/
Metadata Early Warning System

The Shibboleth IdP V3 software has reached its End of Life and is no longer supported. This documentation is available for historical purposes only. See the IDP4 wiki space for current documentation on the supported version.

Metadata Early Warning System

This article describes a proof-of-concept implementation of a metadata early warning system designed to work in conjunction with a Shibboleth FileBackedHTTPMetadataProvider.

Contents


The main component of the implementation is a specific metadata filter (md_require_timestamps.bash) written in bash. The filter ensures that all of the following conditions are true:

  1. The top-level element of the metadata file is decorated with a @validUntil attribute

  2. The top-level element of the metadata file has an md:Extensions/mdrpi:PublicationInfo child element (which necessarily has a @creationInstant attribute)

  3. The actual length of the validity interval (in metadata) does not exceed a given maximum length

In other words, the filter is a superset of the Shibboleth RequiredValidUntil metadata filter. Like the RequiredValidUntil filter, the bash filter rejects metadata that never expires or for which the validity interval is too long (both of which undermine the usual trust model). In addition, the filter ensures that the metadata is associated with a @creationInstant attribute. This important feature allows the filter to warn if the metadata is stale, long before the metadata expires.

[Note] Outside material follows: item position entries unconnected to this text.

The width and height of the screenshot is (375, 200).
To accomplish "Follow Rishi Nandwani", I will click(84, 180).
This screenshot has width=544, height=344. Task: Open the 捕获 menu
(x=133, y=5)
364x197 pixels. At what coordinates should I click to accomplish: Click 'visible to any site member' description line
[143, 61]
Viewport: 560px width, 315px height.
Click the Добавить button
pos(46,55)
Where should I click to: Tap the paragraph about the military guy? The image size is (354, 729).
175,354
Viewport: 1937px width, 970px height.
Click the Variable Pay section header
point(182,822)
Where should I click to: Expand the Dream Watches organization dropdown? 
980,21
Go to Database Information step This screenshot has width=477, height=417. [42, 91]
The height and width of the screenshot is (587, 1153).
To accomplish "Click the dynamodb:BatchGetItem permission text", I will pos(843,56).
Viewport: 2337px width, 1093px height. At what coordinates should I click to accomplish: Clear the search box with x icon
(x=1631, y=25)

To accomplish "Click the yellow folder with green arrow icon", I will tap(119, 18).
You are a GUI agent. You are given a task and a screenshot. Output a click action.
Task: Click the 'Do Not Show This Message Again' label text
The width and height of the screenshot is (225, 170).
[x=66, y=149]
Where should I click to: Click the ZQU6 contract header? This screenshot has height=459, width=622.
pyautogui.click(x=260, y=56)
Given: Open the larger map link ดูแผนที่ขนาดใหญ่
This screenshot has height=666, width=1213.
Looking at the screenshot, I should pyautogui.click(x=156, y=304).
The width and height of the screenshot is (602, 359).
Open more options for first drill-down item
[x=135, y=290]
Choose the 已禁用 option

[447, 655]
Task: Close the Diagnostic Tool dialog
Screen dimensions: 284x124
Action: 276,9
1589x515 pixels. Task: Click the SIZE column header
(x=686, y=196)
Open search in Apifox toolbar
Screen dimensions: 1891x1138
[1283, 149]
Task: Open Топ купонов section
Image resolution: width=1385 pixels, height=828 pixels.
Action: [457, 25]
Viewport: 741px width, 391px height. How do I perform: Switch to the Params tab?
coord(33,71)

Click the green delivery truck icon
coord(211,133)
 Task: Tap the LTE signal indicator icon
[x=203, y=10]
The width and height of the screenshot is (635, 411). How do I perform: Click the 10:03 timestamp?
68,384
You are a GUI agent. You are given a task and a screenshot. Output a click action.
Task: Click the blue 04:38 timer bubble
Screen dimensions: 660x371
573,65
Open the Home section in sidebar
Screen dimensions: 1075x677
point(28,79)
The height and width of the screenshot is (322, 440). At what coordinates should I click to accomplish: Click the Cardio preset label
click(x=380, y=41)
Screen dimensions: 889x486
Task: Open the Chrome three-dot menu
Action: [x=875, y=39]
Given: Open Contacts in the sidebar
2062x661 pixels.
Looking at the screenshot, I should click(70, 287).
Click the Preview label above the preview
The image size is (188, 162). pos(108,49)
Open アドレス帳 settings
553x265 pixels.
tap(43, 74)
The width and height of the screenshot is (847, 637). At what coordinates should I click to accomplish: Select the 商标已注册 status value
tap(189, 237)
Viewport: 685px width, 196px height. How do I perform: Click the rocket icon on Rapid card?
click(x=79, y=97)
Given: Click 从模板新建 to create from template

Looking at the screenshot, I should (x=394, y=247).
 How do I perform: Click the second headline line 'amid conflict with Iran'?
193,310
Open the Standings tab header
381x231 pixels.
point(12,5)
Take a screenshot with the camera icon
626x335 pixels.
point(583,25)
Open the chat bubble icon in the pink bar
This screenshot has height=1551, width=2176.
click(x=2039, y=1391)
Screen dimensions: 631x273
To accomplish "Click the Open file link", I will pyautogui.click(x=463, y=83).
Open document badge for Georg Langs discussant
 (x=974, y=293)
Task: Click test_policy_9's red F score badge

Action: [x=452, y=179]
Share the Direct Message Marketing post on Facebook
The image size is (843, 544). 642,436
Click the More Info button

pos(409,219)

As a side effect, the filter persists the values of the @creationInstant and @validUntil attributes to a log file. It then converts a portion of the log file to JSON. Here is the simplest example of a JSON array with one element:

JSON output of the metadata filter
[
  {
    "currentDateTime": "2018-03-31T22:31:12Z"
    ,
    "friendlyDate": "March 31, 2018"
    ,
    "creationInstant": "2018-03-29T19:02:46Z"
    ,
    "validUntil": "2018-04-12T19:02:46Z"
    ,
    "sinceEpoch": {
      "secs": 1522535472,
      "hours": 422926.52,
      "days": 17621.94
    }
    ,
    "sinceCreation": {
      "secs": 185306,
      "hours": 51.47,
      "days": 2.14
    }
    ,
    "untilExpiration": {
      "secs": 1024294,
      "hours": 284.53,
      "days": 11.86
    }
    ,
    "validityInterval": {
      "secs": 1209600,
      "hours": 336.00,
      "days": 14.00
    }
  }
]

The data in the JSON file are sufficient to construct a time-series plot. For example:

The life cycle depicted above suggests that a fresh metadata file is signed on business days (M–F) only. Over the weekend, the age of the metadata spikes upward as expected.

Getting Started

Download and install the following projects from GitHub:

  1. The bash-library project
  2. The saml-library project

The following subsections outline the installation process.

Download the source code

If you don't have git installed on your client machine, you can download bash-library.zip and saml-library.zip instead.

Installing the Bash Library

First download the bash-library source code. If you have git installed, you can clone the repository as follows:

$ git clone https://github.com/trscavo/bash-library.git

Now install the source into /tmp like this:

$ export BIN_DIR=/tmp/bin
$ export LIB_DIR=/tmp/lib
$ ./bash-library/install.sh $BIN_DIR $LIB_DIR

or install the source into your home directory:

$ export BIN_DIR=$HOME/bin
$ export LIB_DIR=$HOME/lib
$ ./bash-library/install.sh $BIN_DIR $LIB_DIR

Either way, a given target directory (BIN_DIR or LIB_DIR) will be created if one doesn't already exist.

Installing the SAML Library

Next download the saml-library source code by cloning the repository:

$ git clone https://github.com/trscavo/saml-library.git

Install the source on top of the previous installation:

$ ./saml-library/install.sh $BIN_DIR $LIB_DIR

Besides BIN_DIR and LIB_DIR, a few additional environment variables are needed.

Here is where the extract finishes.